A sedation-hold (also called a spontaneous awakening trial or daily sedation interruption) is a planned, temporary reduction or complete suspension of sedative medications in a mechanically ventilated patient, allowing the clinical team to assess neurological function and determine whether the patient is ready to breathe independently and have their breathing tube removed.
In the intensive care unit following cardiac arrest, sedation is typically administered continuously to keep patients comfortable on the mechanical ventilator and to facilitate targeted temperature management (TTM). However, continuous sedation makes it difficult to assess brain function and recovery. The sedation-hold allows clinicians to observe whether patients can follow commands, open their eyes, or show purposeful movements, providing valuable information about neurological status. Crucially, neurological prognostication after cardiac arrest is typically deferred until at least 72 hours after rewarming from TTM, because sedative drugs accumulate in body fat during cooling and their effects can persist well beyond when the infusion is stopped.

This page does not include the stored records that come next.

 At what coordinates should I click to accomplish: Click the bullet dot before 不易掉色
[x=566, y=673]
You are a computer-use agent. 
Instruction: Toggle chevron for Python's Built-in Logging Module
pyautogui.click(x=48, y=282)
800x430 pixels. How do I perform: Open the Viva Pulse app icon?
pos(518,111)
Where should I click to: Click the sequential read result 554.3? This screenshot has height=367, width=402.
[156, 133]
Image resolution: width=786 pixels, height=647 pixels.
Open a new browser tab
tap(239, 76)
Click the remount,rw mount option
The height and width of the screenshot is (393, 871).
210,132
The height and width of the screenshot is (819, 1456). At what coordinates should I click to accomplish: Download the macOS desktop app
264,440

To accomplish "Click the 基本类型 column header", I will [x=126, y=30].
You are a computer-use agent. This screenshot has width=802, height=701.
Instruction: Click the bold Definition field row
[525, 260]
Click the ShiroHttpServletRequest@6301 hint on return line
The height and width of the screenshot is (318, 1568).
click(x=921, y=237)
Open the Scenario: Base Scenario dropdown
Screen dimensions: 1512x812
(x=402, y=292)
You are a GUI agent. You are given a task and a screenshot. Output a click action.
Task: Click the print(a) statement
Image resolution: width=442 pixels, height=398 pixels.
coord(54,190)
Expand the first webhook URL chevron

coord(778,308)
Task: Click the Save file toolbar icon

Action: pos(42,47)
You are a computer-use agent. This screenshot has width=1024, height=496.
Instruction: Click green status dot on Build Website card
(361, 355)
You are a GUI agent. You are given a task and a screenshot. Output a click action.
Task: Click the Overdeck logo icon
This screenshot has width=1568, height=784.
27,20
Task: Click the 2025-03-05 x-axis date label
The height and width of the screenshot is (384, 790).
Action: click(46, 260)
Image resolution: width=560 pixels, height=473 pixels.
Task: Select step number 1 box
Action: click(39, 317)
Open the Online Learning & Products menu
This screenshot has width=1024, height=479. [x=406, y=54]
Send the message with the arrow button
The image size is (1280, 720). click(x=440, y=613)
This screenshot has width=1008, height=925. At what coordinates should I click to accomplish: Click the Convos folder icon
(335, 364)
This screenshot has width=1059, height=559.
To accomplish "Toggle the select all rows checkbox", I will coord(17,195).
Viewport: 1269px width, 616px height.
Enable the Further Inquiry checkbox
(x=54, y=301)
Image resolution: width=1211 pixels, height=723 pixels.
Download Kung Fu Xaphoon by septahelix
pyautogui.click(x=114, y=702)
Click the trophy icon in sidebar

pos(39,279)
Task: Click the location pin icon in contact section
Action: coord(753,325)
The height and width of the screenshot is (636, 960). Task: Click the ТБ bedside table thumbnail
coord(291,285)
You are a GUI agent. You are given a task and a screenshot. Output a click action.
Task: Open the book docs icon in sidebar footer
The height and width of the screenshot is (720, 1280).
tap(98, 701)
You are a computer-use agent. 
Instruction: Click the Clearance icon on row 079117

Once the TTM protocol is complete and the patient has rewarmed, sedation is progressively reduced. A formal sedation-hold protocol involves stopping or significantly reducing sedatives at a planned time and assessing the patient’s response over 30 to 60 minutes. If the patient is not ready to breathe independently, sedation is recommenced. If they meet criteria (adequate respiratory effort, stable cardiovascular status, able to follow commands), a spontaneous breathing trial follows, and extubation is considered.
For families, the sedation-hold can be a tense and emotional moment: seeing a loved one begin to wake up and show signs of awareness after days of deep sedation can be both hopeful and frightening. Staff will explain what to expect and will be present throughout the process. Not all patients wake up immediately when sedation is reduced, and the pace of recovery varies considerably.